===== PASSAGE PROVIDED
Hopkins History professor analyzes citizenship rights and race in Baltimore

By DEREK MORITZ | February 14, 2019

The Milton S. Eisenhower Library (MSE) hosted Hopkins History Professor Martha S. Jones on Thursday, Feb. 7 for a talk on her most recent book Birthright Citizens: A History of Race and Rights in Antebellum America. The book focuses on the struggle of free African-American people in Baltimore from the late 18th century until the start of the American Civil War and the challenges they faced in obtaining citizenship rights.

Jones began working on the book in 2002 and specifically chose to study Baltimore so that she could take a more nuanced look at the factors leading up to the introduction of the 14th Amendment, which was passed after the abolition of slavery and granted citizenship to all freed slaves.
==========
===== DATASET ENTRIES
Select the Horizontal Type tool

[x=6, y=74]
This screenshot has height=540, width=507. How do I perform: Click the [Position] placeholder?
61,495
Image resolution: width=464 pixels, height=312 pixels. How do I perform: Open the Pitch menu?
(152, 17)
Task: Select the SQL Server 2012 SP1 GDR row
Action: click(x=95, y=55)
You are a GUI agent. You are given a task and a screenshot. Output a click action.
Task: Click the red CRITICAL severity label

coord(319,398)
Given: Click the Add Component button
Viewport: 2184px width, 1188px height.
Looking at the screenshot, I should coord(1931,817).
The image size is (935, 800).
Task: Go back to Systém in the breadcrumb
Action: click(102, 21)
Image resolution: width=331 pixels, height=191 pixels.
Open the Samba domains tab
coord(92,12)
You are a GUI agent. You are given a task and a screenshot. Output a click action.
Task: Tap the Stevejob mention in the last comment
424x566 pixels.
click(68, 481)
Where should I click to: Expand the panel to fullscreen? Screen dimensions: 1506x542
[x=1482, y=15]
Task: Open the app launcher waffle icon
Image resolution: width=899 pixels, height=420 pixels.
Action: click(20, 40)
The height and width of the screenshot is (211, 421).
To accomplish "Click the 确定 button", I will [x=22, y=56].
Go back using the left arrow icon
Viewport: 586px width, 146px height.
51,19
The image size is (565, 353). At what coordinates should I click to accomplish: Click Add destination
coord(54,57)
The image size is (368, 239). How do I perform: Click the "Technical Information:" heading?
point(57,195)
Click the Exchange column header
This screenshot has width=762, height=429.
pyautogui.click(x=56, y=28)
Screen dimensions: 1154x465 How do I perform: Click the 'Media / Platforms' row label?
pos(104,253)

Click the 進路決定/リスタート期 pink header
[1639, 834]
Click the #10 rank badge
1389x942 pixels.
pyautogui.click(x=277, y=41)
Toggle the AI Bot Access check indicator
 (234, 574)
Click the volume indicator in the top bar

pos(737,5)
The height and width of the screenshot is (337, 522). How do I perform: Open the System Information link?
==========
In the article on Martha S. Jones's library talk, what year did Jones begin working on her book?

### THE SOLUTION
2002